In deze zaak gaat het om het hoger beroep van Noba B.V. tegen de uitspraak van de rechtbank Noord-Holland, waarin het beroep van Noba tegen het besluit van het college van gedeputeerde staten van Noord-Holland tot invordering van dwangsommen werd afgewezen. Het college had op 25 juli 2011 dwangsommen van in totaal € 36.500,00 ingevorderd, omdat bij een controle op 9 juli 2011 was vastgesteld dat Noba niet voldeed aan de opgelegde lasten uit eerdere dwangsombesluiten. Noba had bezwaar gemaakt tegen deze invordering, maar het college verklaarde dit bezwaar gedeeltelijk niet-ontvankelijk en gedeeltelijk ongegrond. De rechtbank bevestigde deze beslissing, maar Noba ging in hoger beroep. Tijdens de zitting op 20 mei 2014 werden de zaken van Noba en andere betrokkenen behandeld. De Afdeling bestuursrechtspraak van de Raad van State oordeelde dat de rechtbank ten onrechte had overwogen dat Noba de overtredingen had begaan die leidden tot de invordering van de dwangsommen. De Afdeling vernietigde de uitspraak van de rechtbank en verklaarde het beroep van Noba gegrond, waarbij het college werd veroordeeld tot vergoeding van de proceskosten. De uitspraak benadrukt de noodzaak van zorgvuldige verslaglegging en de rol van deskundigheid bij controlebezoeken.

Uitspraak

201310951/1/A4.
Datum uitspraak: 27 augustus 2014
AFDELING
BESTUURSRECHTSPRAAK
Uitspraak op het hoger beroep van:
de besloten vennootschap met beperkte aansprakelijkheid Noba B.V. (hierna: Noba), gevestigd te Lijnden, gemeente Haarlemmermeer,
appellante,
tegen de uitspraak van de rechtbank Noord-Holland van 29 oktober 2013 in zaak nr. 12/540 in het geding tussen:
Noba
en
het college van gedeputeerde staten van Noord-Holland.
Procesverloop
Bij besluit van 25 juli 2011 heeft het college dwangsommen ten bedrage van in totaal € 36.500,00 van Noba ingevorderd.

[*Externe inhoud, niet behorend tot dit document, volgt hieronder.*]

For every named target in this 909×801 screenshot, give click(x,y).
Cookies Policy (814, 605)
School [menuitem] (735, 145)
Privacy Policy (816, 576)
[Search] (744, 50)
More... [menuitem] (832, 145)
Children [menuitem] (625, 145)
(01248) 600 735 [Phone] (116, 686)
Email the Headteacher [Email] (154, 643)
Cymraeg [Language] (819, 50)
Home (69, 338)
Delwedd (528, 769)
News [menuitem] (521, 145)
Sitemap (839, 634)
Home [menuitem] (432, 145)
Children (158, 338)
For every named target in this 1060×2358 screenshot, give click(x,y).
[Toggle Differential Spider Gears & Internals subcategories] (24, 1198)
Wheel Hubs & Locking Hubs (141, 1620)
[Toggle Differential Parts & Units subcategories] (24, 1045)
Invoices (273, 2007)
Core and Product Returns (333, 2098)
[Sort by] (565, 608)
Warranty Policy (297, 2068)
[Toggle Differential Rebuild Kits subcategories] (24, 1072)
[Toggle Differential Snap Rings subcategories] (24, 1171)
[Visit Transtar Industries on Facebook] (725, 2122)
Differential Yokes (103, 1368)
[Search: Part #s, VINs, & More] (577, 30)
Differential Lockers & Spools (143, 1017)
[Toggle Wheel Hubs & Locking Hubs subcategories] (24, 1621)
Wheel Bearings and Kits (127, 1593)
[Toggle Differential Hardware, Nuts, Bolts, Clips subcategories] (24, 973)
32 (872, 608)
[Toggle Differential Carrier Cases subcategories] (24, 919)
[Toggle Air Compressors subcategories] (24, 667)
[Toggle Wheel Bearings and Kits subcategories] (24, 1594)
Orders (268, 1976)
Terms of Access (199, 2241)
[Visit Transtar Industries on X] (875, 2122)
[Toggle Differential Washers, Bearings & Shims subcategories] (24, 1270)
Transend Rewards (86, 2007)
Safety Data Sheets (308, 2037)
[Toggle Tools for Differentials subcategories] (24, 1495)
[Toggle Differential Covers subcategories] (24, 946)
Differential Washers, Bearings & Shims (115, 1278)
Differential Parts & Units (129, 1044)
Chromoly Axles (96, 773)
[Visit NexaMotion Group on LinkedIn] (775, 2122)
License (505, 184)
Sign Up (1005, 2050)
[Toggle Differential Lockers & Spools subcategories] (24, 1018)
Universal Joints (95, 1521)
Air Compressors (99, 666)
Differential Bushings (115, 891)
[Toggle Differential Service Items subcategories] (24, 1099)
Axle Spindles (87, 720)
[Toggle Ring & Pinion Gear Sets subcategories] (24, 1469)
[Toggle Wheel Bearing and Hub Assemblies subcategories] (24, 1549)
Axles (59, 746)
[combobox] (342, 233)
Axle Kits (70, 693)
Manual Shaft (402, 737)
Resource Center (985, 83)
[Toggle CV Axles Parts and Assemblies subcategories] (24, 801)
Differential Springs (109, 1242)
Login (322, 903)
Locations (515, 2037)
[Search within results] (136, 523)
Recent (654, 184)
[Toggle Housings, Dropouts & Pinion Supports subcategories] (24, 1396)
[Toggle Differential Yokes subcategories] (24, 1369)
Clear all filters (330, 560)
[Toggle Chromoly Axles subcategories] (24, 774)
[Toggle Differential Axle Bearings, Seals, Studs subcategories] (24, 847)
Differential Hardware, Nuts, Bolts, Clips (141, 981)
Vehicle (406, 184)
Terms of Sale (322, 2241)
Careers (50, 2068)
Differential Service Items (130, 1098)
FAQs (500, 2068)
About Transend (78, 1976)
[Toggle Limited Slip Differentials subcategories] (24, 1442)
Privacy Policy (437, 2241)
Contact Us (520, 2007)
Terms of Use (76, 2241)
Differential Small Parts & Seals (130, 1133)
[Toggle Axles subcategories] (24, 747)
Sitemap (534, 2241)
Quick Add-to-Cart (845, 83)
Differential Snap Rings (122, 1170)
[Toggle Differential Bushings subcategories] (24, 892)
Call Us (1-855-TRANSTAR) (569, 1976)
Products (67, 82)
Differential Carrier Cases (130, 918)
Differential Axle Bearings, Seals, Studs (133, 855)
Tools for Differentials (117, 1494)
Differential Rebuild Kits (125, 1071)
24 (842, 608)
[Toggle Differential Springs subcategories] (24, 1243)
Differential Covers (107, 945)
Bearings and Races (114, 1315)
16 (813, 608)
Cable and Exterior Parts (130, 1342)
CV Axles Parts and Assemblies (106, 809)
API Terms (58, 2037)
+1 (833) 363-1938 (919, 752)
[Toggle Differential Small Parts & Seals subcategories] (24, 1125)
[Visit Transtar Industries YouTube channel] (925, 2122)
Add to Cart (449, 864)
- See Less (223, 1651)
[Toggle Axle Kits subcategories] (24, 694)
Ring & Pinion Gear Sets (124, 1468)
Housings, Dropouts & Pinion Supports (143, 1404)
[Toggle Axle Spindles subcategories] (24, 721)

Bij besluit van 18 januari 2012 heeft het college het door Noba daartegen gemaakte bezwaar gedeeltelijk niet-ontvankelijk en gedeeltelijk ongegrond verklaard.
Bij uitspraak van 29 oktober 2013 heeft de rechtbank het door Noba daartegen ingestelde beroep ongegrond verklaard. Deze uitspraak is aangehecht.
Tegen deze uitspraak heeft Noba hoger beroep ingesteld.
Het college heeft een verweerschrift ingediend.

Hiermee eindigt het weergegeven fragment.